* [Exercise data]
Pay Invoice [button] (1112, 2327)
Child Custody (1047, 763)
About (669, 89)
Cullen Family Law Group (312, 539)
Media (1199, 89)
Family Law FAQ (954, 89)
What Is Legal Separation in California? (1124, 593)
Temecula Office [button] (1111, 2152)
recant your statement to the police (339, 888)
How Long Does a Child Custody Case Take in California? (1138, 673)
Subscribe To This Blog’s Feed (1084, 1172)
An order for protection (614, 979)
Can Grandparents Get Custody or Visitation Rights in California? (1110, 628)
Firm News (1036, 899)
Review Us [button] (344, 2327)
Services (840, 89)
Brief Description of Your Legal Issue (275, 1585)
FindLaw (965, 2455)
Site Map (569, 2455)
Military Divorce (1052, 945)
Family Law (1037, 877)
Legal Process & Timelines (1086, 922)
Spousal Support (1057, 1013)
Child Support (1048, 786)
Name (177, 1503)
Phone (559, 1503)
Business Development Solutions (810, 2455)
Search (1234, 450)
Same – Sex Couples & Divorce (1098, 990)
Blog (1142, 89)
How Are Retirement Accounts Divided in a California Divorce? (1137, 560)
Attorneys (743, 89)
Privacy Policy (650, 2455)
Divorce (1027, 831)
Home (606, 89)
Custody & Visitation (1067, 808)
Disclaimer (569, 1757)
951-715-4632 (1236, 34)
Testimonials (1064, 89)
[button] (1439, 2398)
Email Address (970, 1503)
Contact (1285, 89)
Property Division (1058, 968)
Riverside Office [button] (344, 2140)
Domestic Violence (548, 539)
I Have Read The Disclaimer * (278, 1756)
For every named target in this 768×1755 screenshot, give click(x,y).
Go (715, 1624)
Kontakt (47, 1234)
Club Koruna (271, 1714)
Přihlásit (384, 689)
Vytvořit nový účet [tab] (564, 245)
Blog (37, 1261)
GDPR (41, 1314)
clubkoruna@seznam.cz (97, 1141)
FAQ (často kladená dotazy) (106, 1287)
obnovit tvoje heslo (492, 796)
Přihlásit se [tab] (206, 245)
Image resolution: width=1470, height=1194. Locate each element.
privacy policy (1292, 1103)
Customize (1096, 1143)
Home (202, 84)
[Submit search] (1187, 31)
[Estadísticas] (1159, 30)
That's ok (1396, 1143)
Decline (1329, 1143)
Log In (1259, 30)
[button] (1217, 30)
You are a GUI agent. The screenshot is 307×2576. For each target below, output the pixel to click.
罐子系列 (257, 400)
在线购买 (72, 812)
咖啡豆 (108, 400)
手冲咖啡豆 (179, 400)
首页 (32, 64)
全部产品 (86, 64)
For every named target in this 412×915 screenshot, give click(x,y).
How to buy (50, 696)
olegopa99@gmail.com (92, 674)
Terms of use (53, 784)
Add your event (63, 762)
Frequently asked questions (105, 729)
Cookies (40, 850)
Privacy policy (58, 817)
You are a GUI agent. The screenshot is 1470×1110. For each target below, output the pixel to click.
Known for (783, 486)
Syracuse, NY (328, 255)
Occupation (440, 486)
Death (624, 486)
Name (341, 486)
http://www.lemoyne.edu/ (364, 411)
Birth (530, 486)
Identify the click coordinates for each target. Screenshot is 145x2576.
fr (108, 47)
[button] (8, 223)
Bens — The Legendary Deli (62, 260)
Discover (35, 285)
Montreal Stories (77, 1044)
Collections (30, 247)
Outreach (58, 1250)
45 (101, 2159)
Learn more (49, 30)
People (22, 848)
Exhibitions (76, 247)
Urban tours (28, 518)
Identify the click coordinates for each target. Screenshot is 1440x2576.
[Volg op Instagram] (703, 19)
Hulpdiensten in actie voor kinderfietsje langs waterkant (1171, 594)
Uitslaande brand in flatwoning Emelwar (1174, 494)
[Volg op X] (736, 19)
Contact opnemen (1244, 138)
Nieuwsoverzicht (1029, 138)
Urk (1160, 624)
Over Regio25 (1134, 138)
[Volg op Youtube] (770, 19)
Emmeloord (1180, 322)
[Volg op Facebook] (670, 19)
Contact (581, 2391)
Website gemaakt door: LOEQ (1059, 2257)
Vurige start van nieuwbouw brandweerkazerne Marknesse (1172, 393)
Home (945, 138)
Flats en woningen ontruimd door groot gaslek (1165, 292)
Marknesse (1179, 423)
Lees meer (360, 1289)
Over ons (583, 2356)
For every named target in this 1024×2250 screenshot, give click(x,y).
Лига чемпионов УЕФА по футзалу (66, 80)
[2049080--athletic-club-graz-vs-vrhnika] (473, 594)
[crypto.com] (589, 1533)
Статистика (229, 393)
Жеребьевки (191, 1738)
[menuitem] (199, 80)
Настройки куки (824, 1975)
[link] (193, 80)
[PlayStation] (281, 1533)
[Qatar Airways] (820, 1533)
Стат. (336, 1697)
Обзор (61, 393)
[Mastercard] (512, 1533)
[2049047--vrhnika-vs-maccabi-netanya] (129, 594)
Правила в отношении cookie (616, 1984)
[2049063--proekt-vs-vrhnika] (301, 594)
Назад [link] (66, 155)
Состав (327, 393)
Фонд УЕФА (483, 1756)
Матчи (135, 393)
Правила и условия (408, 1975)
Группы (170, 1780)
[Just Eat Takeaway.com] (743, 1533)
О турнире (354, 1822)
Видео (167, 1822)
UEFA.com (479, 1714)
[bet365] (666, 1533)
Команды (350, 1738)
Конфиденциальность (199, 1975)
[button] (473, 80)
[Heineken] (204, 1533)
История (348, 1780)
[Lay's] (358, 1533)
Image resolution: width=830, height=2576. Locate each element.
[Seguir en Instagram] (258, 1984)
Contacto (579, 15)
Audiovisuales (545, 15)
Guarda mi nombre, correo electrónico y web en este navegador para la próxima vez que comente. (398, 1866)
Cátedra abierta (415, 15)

* [About this exercise]
Would you transcribe, exactly, the lines running from the one that contains "История (348, 1780)" through the final line of the listing above? Include both ends and nothing else.

* [Result]
История (348, 1780)
[Lay's] (358, 1533)
Image resolution: width=830, height=2576. Locate each element.
[Seguir en Instagram] (258, 1984)
Contacto (579, 15)
Audiovisuales (545, 15)
Guarda mi nombre, correo electrónico y web en este navegador para la próxima vez que comente. (398, 1866)
Cátedra abierta (415, 15)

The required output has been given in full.